본 발명에서 중간 중배엽 세포 또는 신장 전구세포는 다른 세포종을 포함하는 세포 집단으로 제공될 수 있으며, 순화된 집단일 수 있다. 바람직하게는 5 % 이상, 6 % 이상, 7 % 이상, 8 % 이상, 9 % 이상, 10 %, 20 %, 28 % 또는 30 % 이상 상기 세포가 포함된 세포 집단이다.
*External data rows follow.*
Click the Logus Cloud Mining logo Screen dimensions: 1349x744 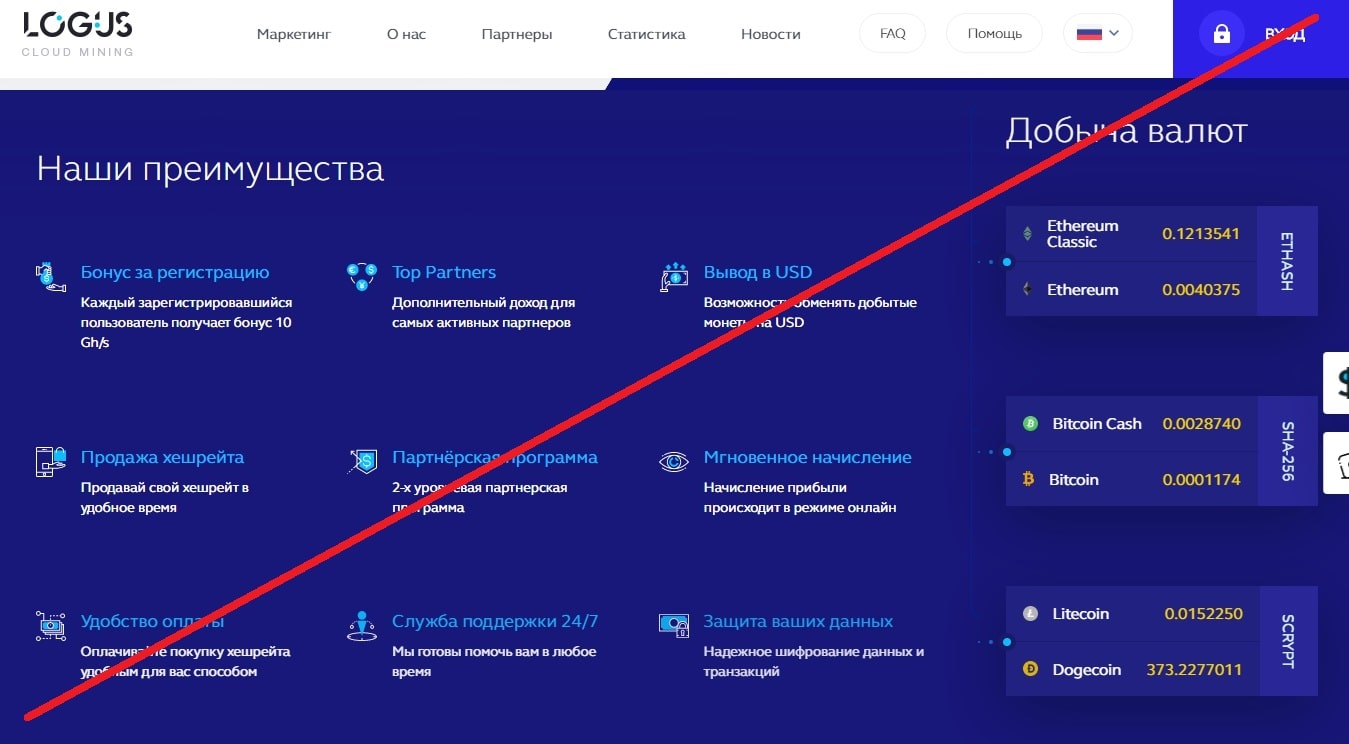[x=78, y=33]
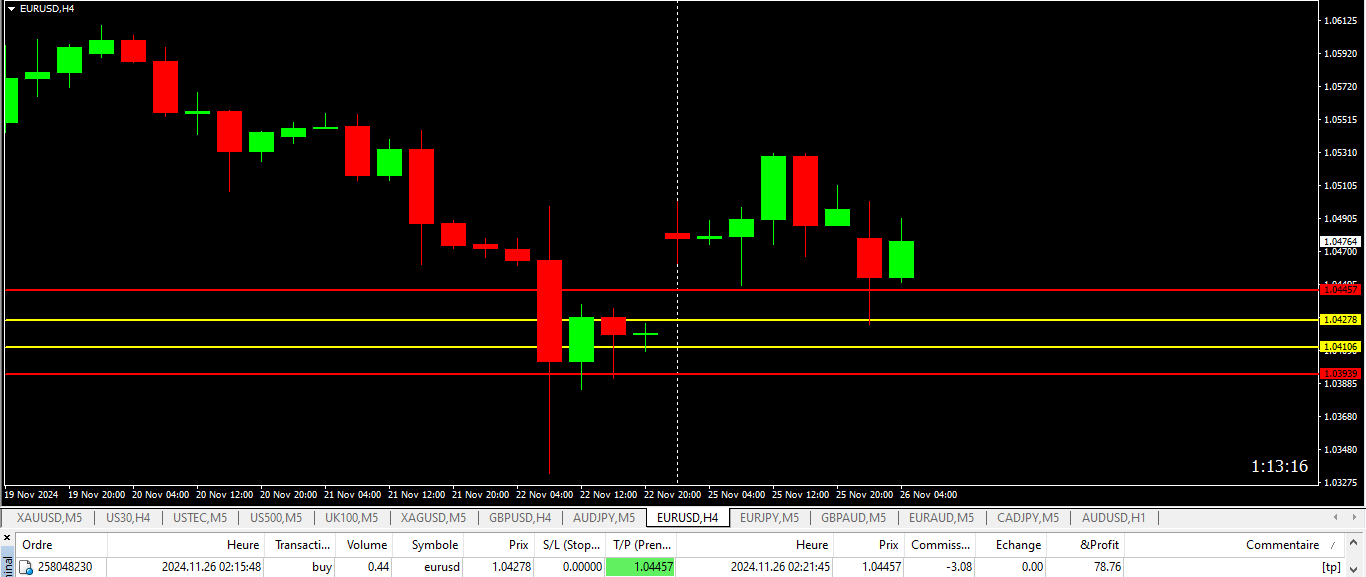Open the US30,H4 chart tab
Viewport: 1366px width, 577px height.
click(128, 518)
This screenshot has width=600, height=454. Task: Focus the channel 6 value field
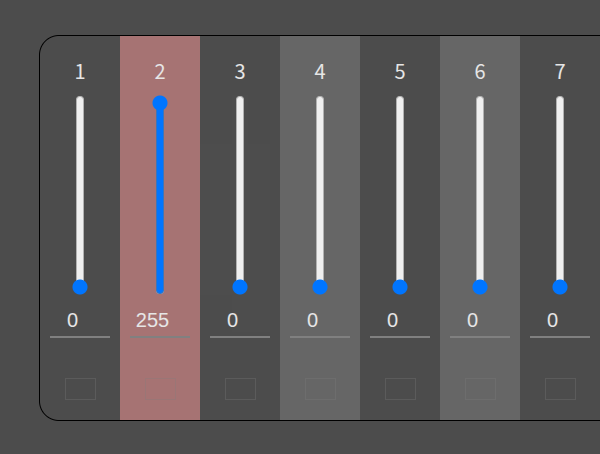[480, 321]
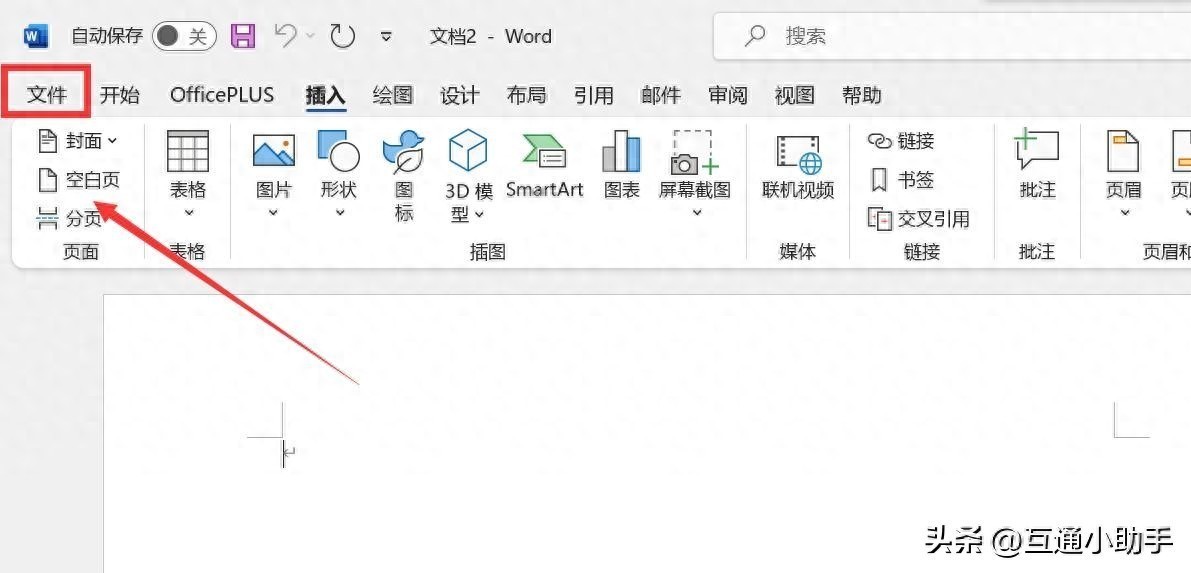Screen dimensions: 1191x573
Task: Add a comment (批注)
Action: [x=1036, y=167]
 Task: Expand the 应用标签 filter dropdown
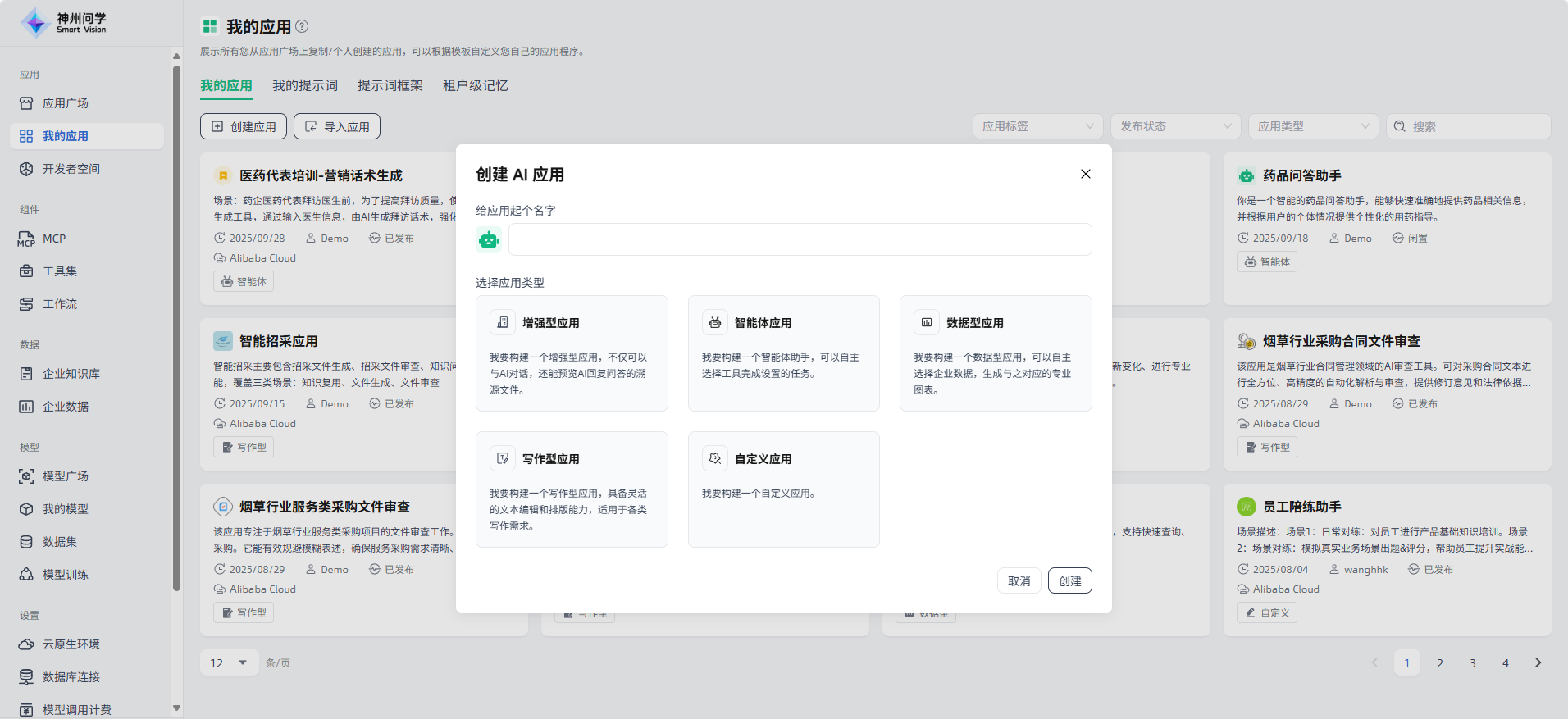tap(1037, 126)
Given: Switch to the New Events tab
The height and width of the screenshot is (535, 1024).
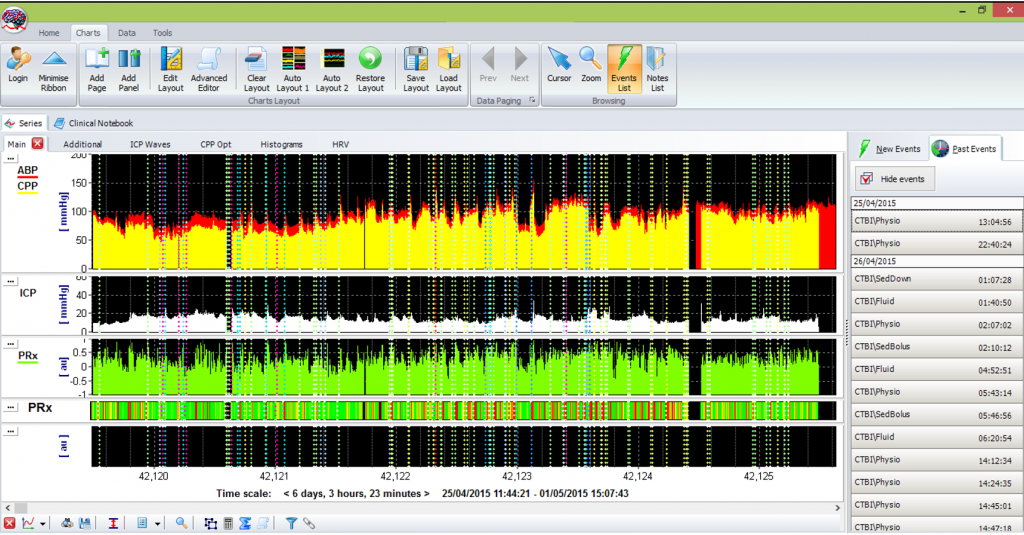Looking at the screenshot, I should click(889, 149).
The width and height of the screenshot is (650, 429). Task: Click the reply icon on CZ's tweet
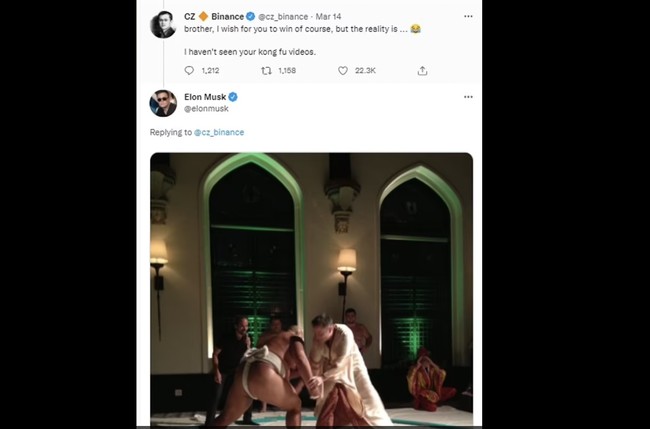coord(190,70)
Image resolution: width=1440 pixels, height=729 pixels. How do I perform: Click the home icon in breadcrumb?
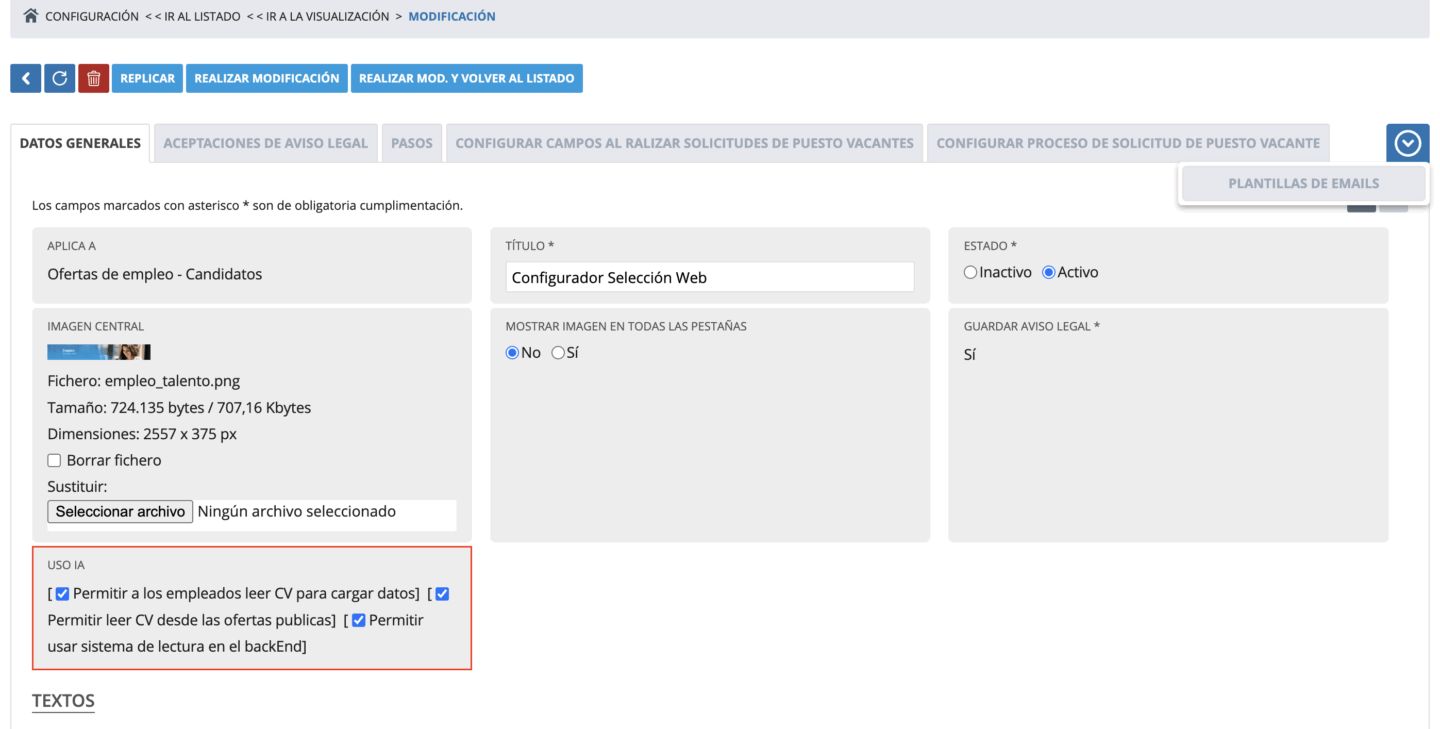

본 발명의 방법에서 중간 중배엽 세포를 어떤 방식으로 실질적으로 분리 (또는 해리)하여 단일 세포의 상태, 또는 세포끼리 접착된 세포 덩어리 상태에서 부유 배양하여 배양하거나, 코팅 처리된 배양 접시를 이용하여 접착 배양하고 있다. 여기서 분리 방법으로는 예를 들어, 역학적 분리 및 단백질 분해 효소 활성과 콜라게나제 활성을 갖는 분리 용액(예를 들어, 트립신과 콜라게나제의 함유 용액 Accutase(TM) 및 Accumax(TM)(Innovative Cell Technologies, Inc)을 들 수 있다) 또는 콜라게나제 활성만을 갖는 분리 용액을 이용한 분리를 들 수 있다.
본 발명의 방법에서 사용되는 부유 배양은 세포를 배양 접시에 비접착 상태로 배양하는 것이며, 특히 제한되지 않지만, 세포와의 접착성을 향상시킬 목적으로 인공적으로 처리(예를 들면, 세포외 기질 등에 의한 코팅 처리)되어 있지 않은 것, 또는 인위적으로 접착을 억제하는 처리(예를 들면, 폴리 히드록시에틸메타크릴레이트(poly-HEMA)에 의한 코팅 처리)한 것을 사용하여 수행할 수 있다.
본 발명의 방법에서 사용되는 접착 배양은 코팅 처리된 배양 접시에서 배양하는 것이다. 코팅제로서, 예를 들어 마트릴겔(Matrigel)(BD Biosciences), Synthemax(Corning), 콜라겐, 젤라틴, 라미닌, 헤파란 황산 프로테오글리칸 또는 엔탁틴(entactin) 및 이들의 조합을 들 수 있으며, 바람직하게는 마트릴겔, Synthemax 또는 젤라틴이다.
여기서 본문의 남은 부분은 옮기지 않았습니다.